Didn't want to really get myself involved with this thread/topic but knowing my name was mentioned quite a few times, best I express my point of view. Yes Pig I understand the whole "stole your best friend" right now, I don't even know what a friend is.. I've been diving for support to help me recover as last time I dated someone and they broke up with me it resulted into a huge fight and made me end up resigning. I don't want a repeat, I enjoy this community, I enjoy the players, toxic or not, we are all human. I understand how you can be upset at Goddess, but you need to understand nothing is her fault. There are many issues with me as a person, my maturity being my main issue currently which I did take into deep consideration and trying my best to clear up from it all.
I agree with the majority of this, did feel quite bad, but mine and Goddess's relationship was mainly between me and her. I really was stupid getting others involved and I apologize for that. Goddess, you don't deserve to be harassed by my mistakes, obviously, there's a reason you broke up with me (which I will not discuss here). I really hope eventually everyone can just brush off of this and we can just be friends and forgive and forget about my mistakes. I just wasn't really that perfection many say I am.. I have some cons to me. Many will realize I've practically made many mistakes in my life, gotten mad at
@Sub, never treated
@Hunye how she should be treated, not tagging this, but really ruined my reputation with a certain someone which I will not discuss.

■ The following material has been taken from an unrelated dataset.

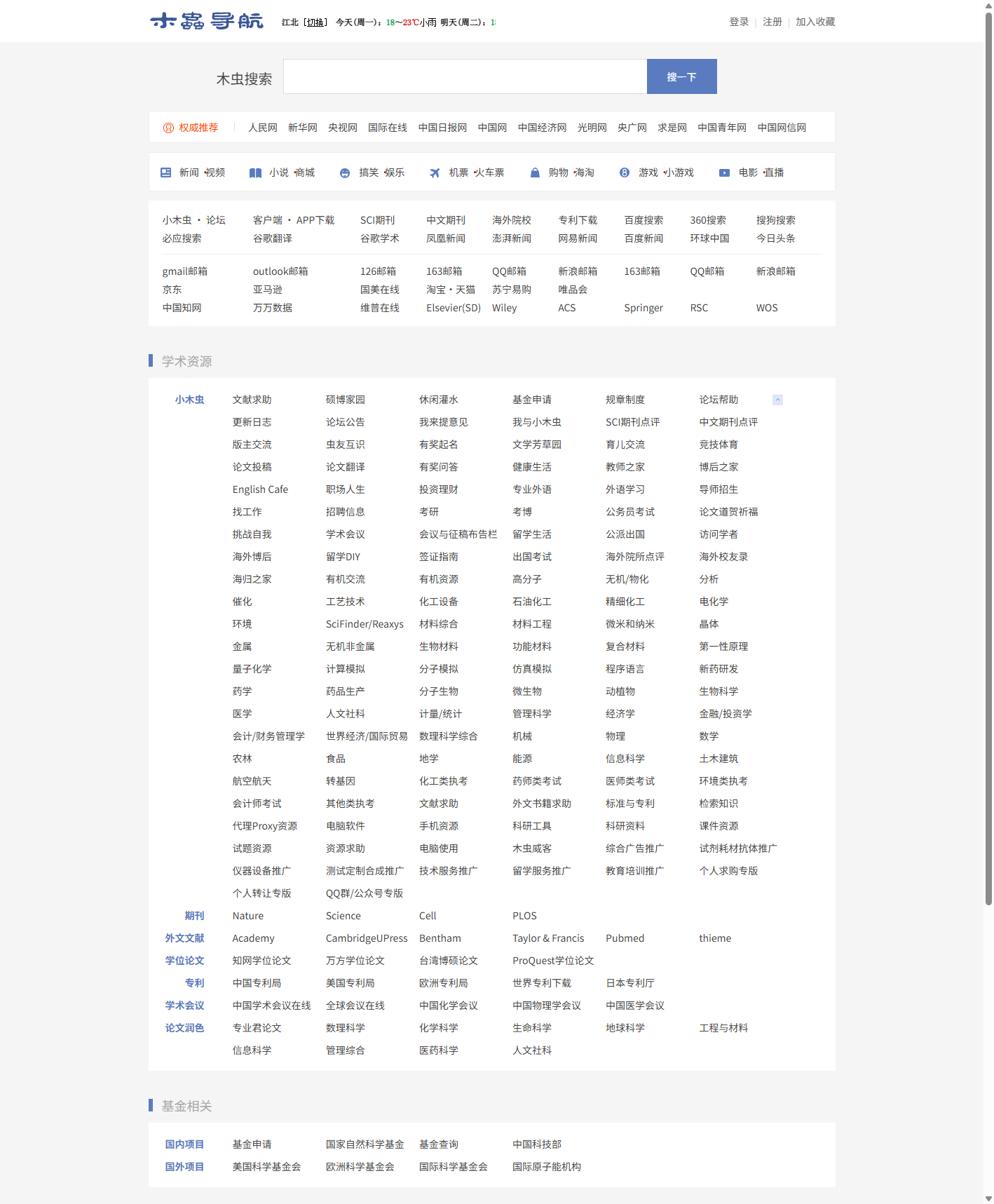Click the shopping bag icon beside 购物

pyautogui.click(x=535, y=173)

@Lynn which I mistreated multiple times which was really wrong of me. Sorry for tagging, just would like to deeply say sorry to all those who I've hurt, I don't mean to do it nor ever intend to want to. I love this community, I love you all, I can't even say I 'hate' anyone cause hate is way too strong of a word.

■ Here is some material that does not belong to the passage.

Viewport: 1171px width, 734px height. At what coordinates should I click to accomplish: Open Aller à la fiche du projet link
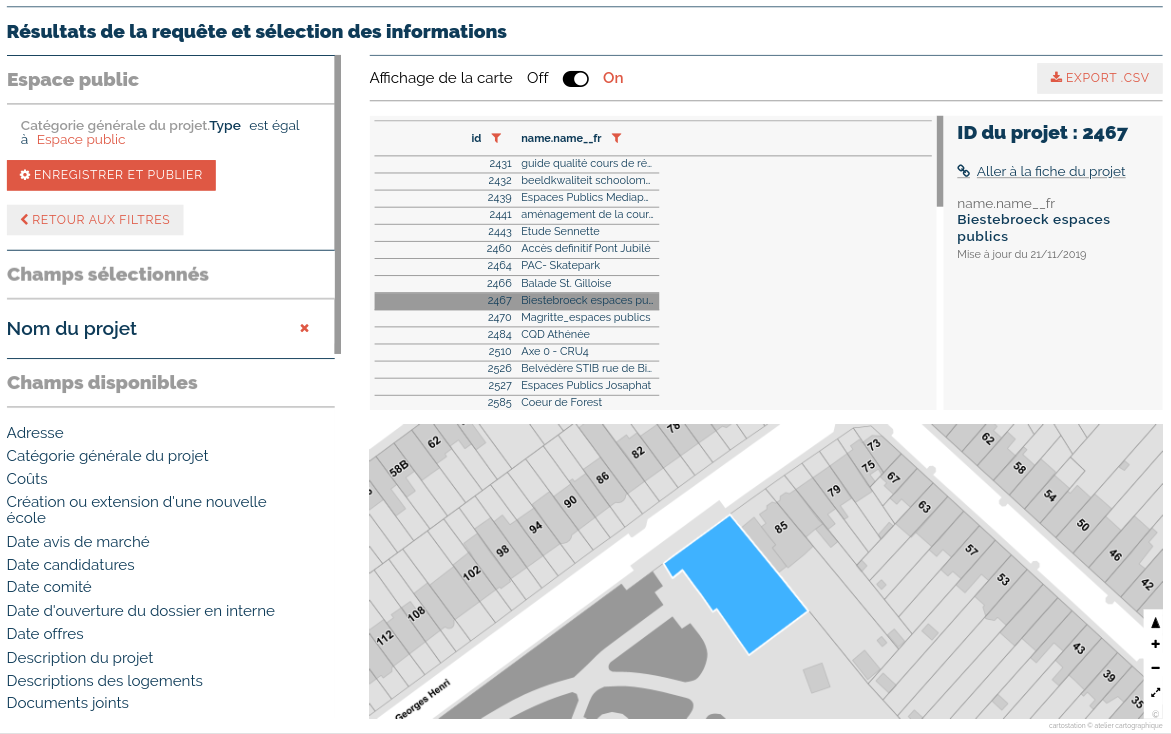tap(1050, 172)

Pig, she never really hurt me, more I hurt her, and yes I admit, I was truly an awful boyfriend (I'm sure many can agree). But now I know what I need to change for the future and improve on.
Everyone has a little bias in them, it's not something no one can't have, I will admit I have some bias but it's more on the part that I'm scared on how they'll react if I mute/ban them. Some handle it way worse than others.
Just want to say, Pig you're doing a fantastic job, the perks towards staffing is you are going to get some hate. We all do, just got to learn to hold it in or just walk away from it, try to avoid getting yourself involved in the drama/toxicity. If you ever feel like you need a break, they are always available just don't take too many breaks. Right after mine and Goddess's break, I had to take quite a few breaks, still not fully secure yet towards staffing but today I was motivated towards doing 30 appeals and spend 5 hours on appeals alone. I haven't given up nor plan on for a long time, I just hope everyone can just consider and take into thought staff have final say in things no matter what rank they are. Helper, Moderator, SrModerator, or Admin, we all are a community, we are a family.